_Activity_:
Please give back, exactly as written, the lines from the line with "Open the About Us page" to the line with "Given: Click the" in the listing below, leaving out all pictures.

_Dataset entries_:
◆ ◆ ◆ ◆ ◆
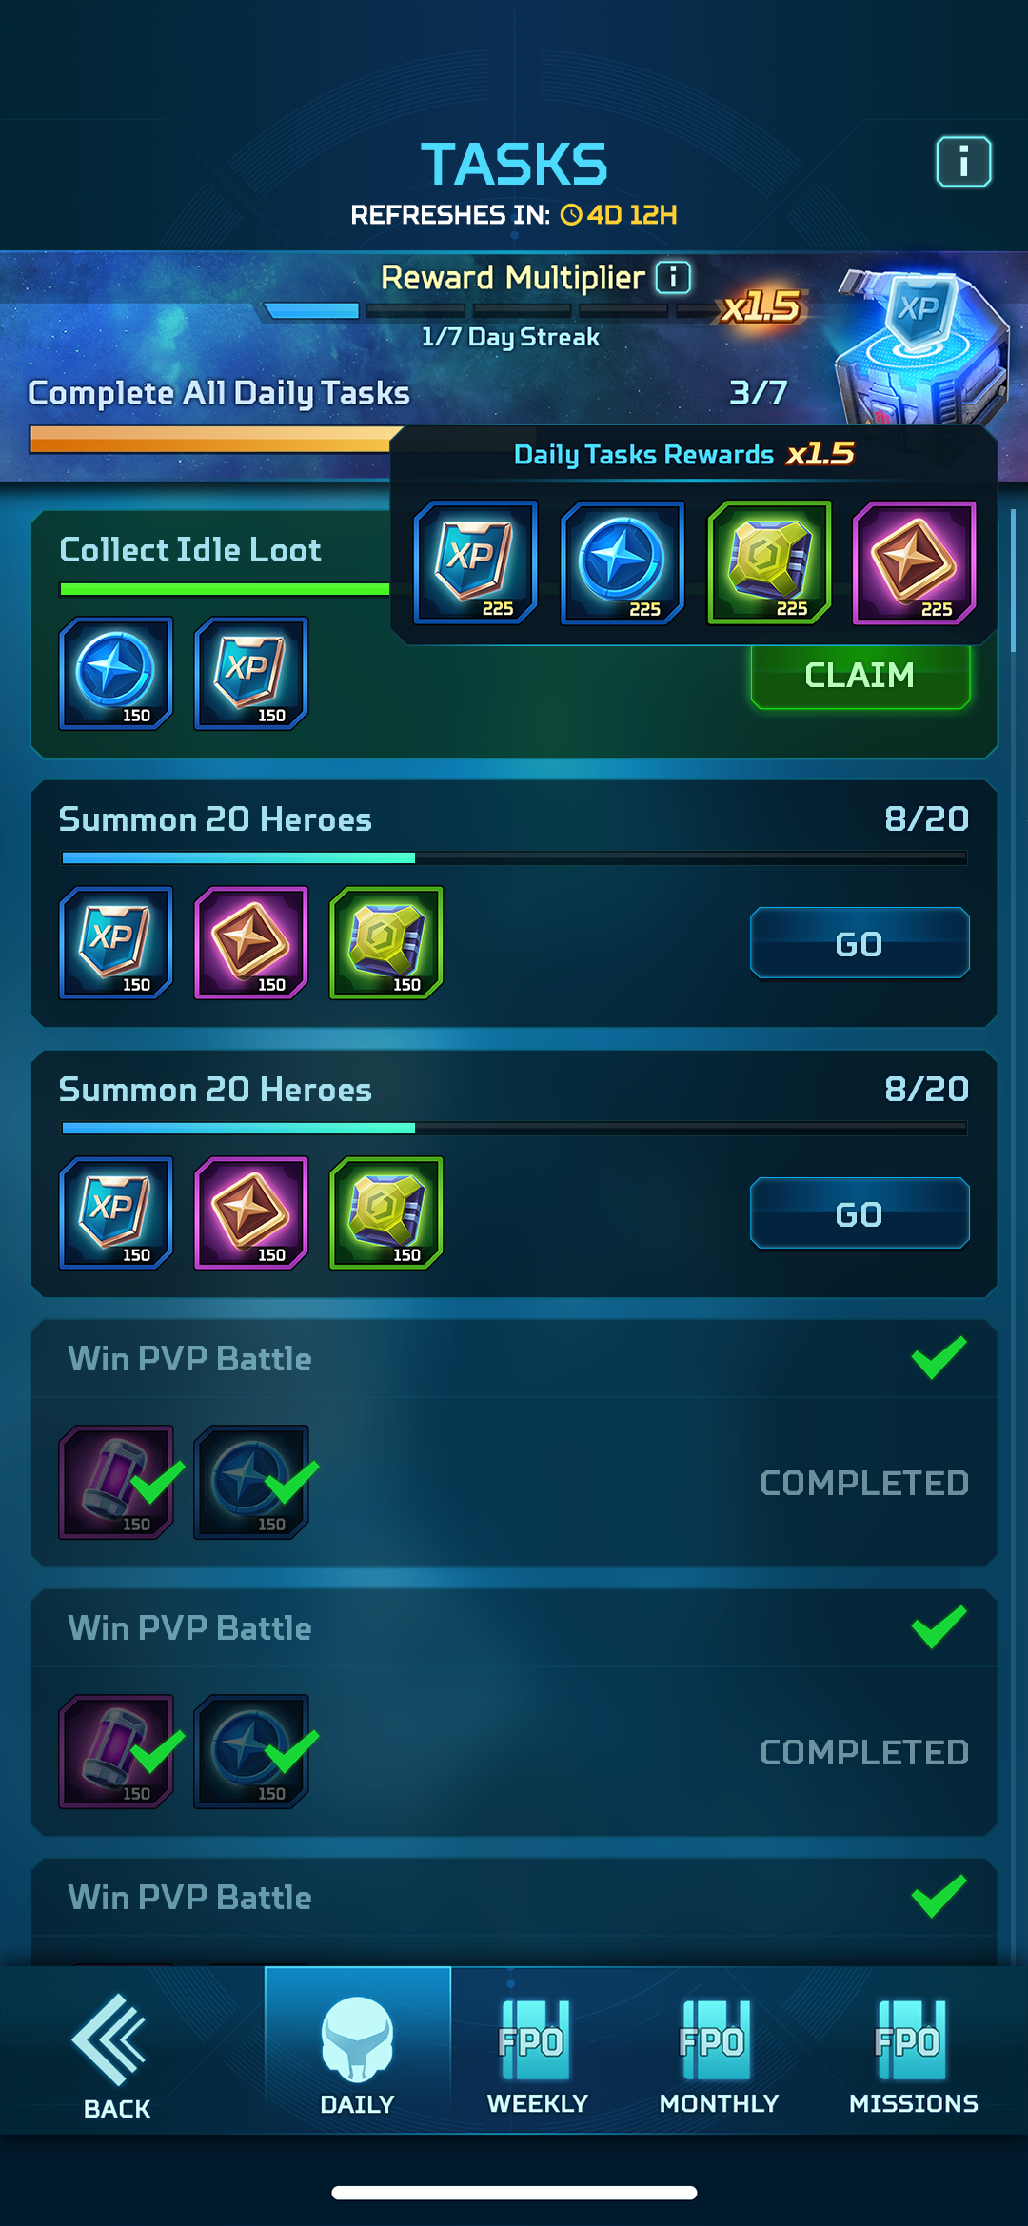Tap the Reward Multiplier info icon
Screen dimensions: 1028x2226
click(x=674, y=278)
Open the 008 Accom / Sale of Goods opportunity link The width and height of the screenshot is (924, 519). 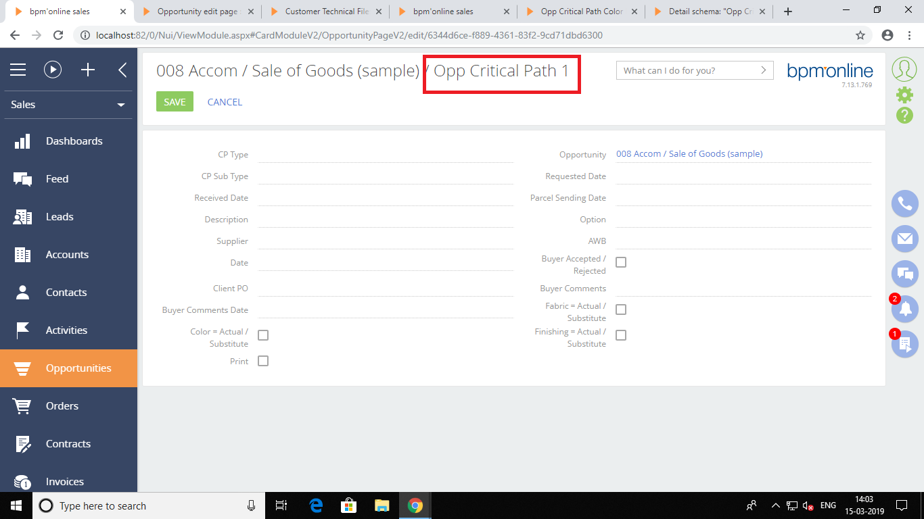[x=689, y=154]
◆ ◆ ◆ ◆ ◆
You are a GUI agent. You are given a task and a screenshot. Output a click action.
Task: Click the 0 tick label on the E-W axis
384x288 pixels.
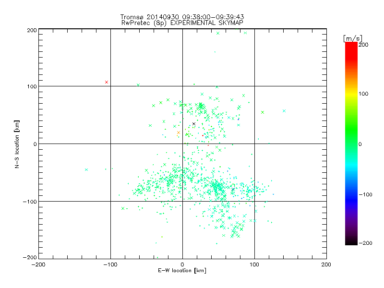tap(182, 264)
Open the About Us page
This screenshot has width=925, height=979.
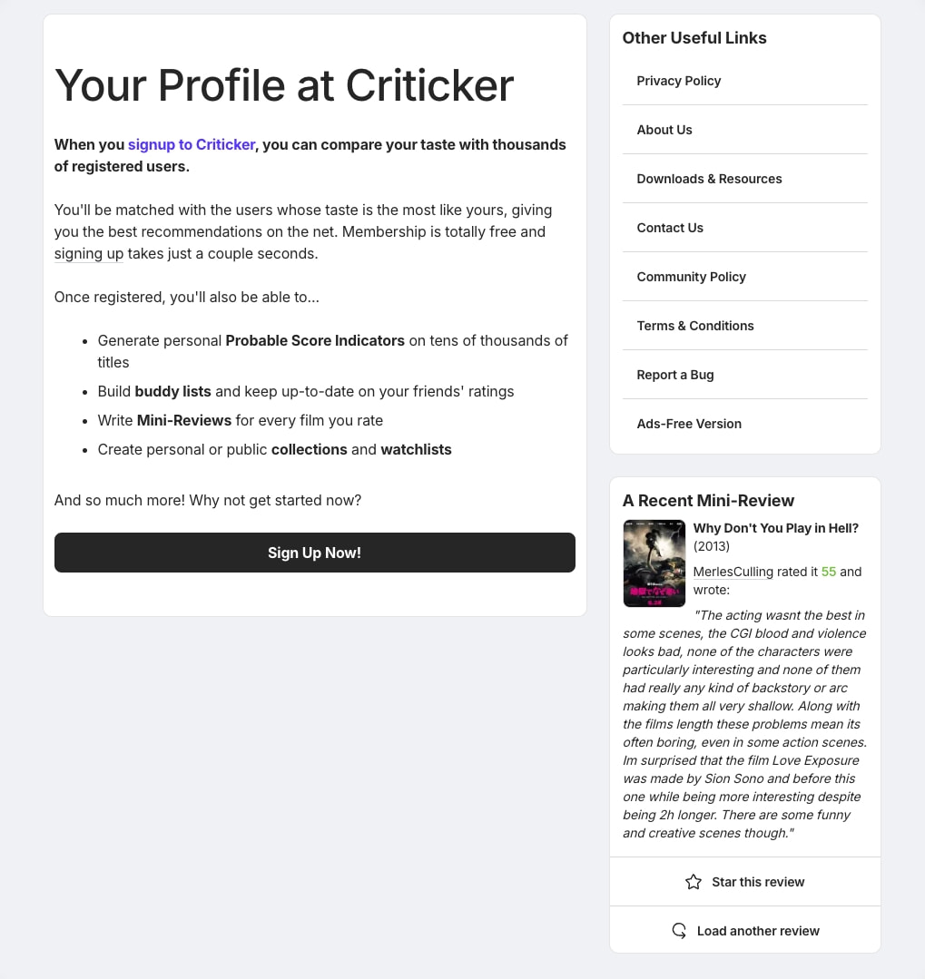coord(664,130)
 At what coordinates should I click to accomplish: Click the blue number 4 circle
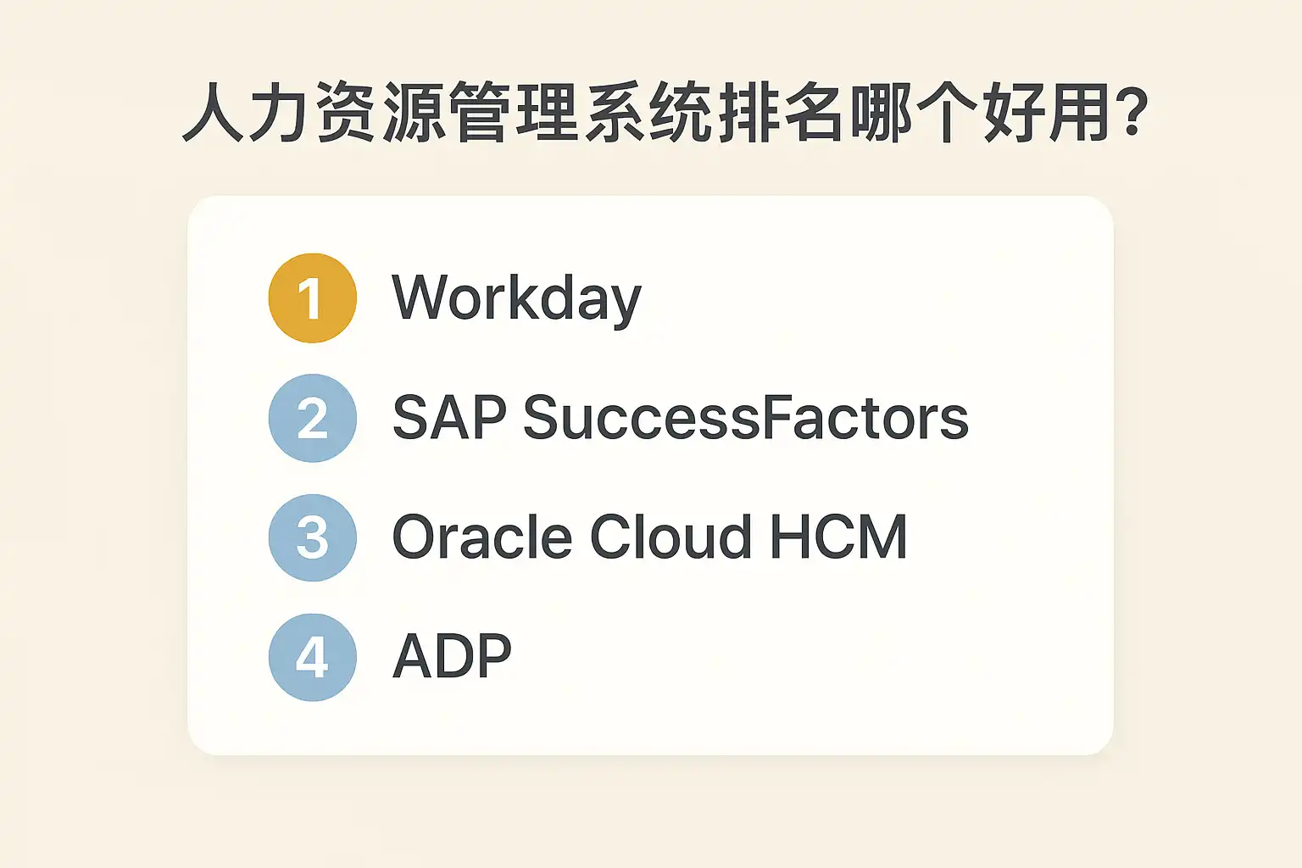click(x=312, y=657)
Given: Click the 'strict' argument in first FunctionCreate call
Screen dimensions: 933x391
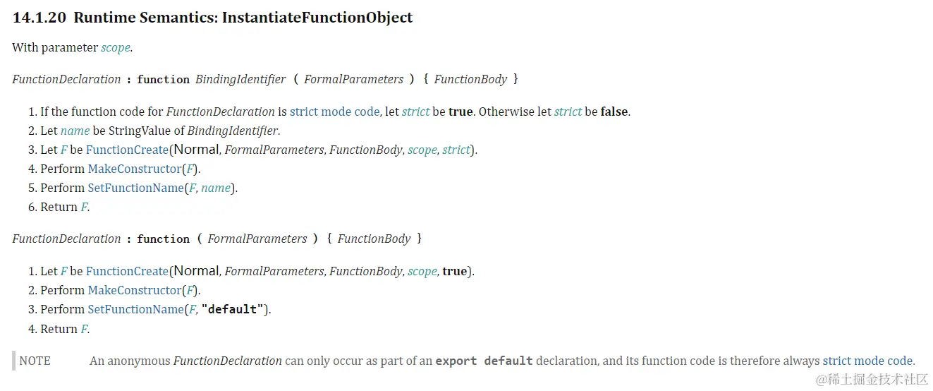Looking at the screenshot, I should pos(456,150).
◆ ◆ ◆ ◆ ◆
_Completed task_:
Open the About Us page
This screenshot has width=925, height=979.
coord(664,130)
 At what coordinates should I click to accomplish: Click the blue number 4 circle
click(x=312, y=657)
Given: Click the 'strict' argument in first FunctionCreate call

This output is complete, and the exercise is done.